Letters that had become less and less frequent these past two years, Tara thought miserably.
Watching the shadow move across her eyes, Gavin decided the time had come to change the subject. "Is our table ready, Nick?"
"Sure." The former football star flashed Tara an apologetic smile. "Sorry to hold you up. I really just wanted to tell you that I'm sorry for your loss. And I miss Brigid's friendship. If it's any consolation, Ms. Delaney,
your grandmother was much loved here in Whiskey River."
"So I've discovered, Mr. McGraw. It's a comfort to know she had so many friends."
"She sure did." His smile reached his eyes, crinkling the corners in an attractive way. "And it's Nick."
"And I'm Tara." Going by Ms. Delaney seemed ridiculous in Whiskey River, and especially ridiculous here in the casual atmosphere of Denim and Diamonds.
Without any further delay, Nick led them up the stairs. "It was my wife Laurel's idea to tear out the walls up here and turn the bedrooms into dining rooms," he said as they walked down the hallway. "I have to admit I had my doubts, but so far most of the tables are booked nearly every night."
"Was this originally a hotel?"
"Not exactly." Nick exchanged a grin with Gavin. "Most of the rooms were rented by the hour."
"Oh."
Although she'd always thought of herself as a sophisticated woman, Tara could feel the color warming her cheeks as she entered a room that was definitely decorated in early bordello. The wallpaper was red flocked velvet; paintings of fleshy nudes had been hung on the scarlet-as-sin walls. The paintings didn't disturb her. But the lingering erotic vibrations were decidedly unsettling.
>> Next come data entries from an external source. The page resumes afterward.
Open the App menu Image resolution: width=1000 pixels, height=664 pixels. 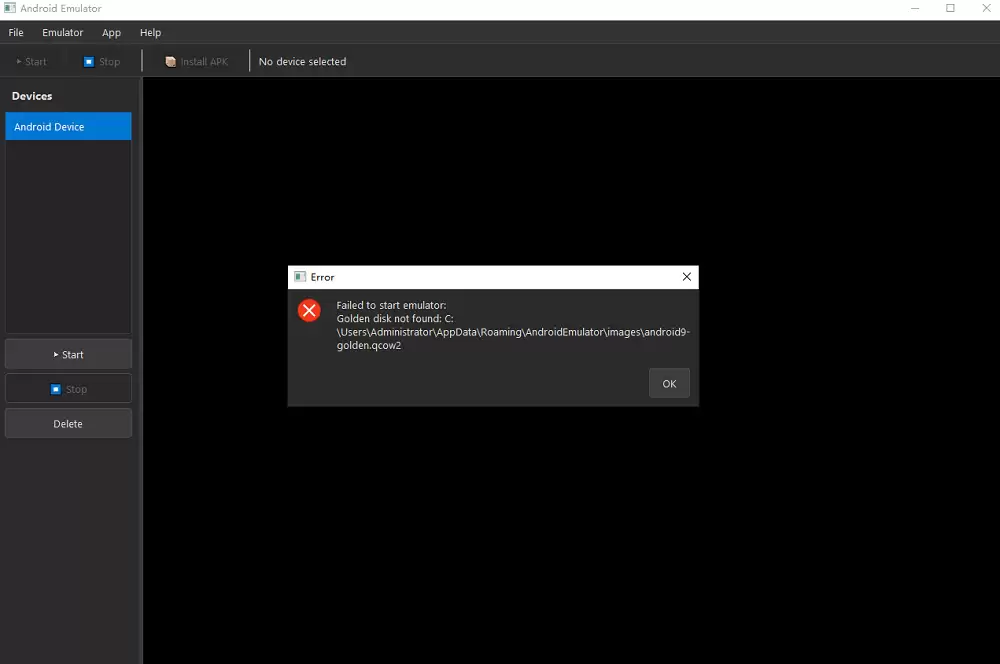coord(111,33)
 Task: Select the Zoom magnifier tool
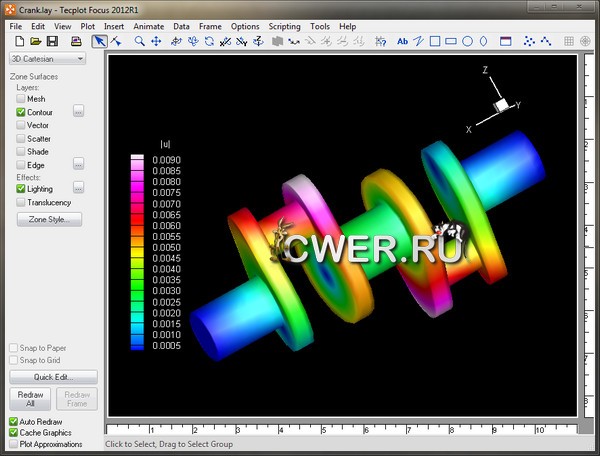pyautogui.click(x=139, y=42)
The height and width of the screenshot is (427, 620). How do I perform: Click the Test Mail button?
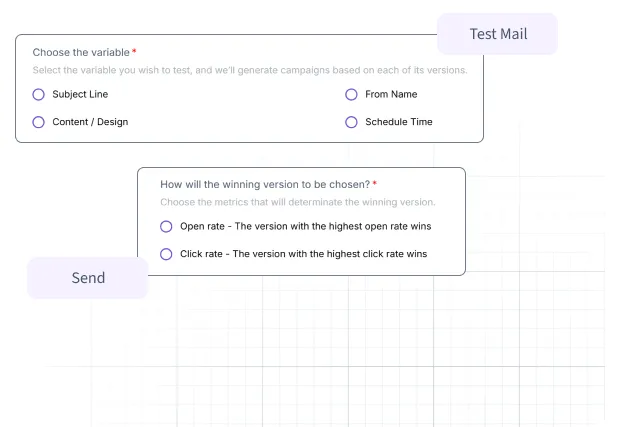pyautogui.click(x=498, y=35)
Gavin immediately noticed her discomfort. "If you want to go somewhere else—"
"Of course not. I've never eaten in a bordello before. Brigid used to say that you should strive to learn one thing, or have one new experience, every day."
"That sure sounds like her," Nick agreed. "I don't think I've ever met a more adventurous lady."
He plucked two tasseled menus from a rack by the door and led them to a table situated in front of a wide stone fireplace. Tara was faintly amused when a bit of masculine jockeying occurred over who'd hold the heavy oak chair out for her. In the end, his eyes laughing as if he was enjoying himself immensely, Nick backed away and surrendered the role of gallant to Gavin.
"Heather will be your waitress tonight. If there's anything I can take care of personally, be sure and let me know." He flashed her a smile that made her think that there'd undoubtedly been a time when he'd probably scored quite well off the gridiron as well as on. "Tara, it was a pleasure meeting you. I hope I'll see you again before you leave town."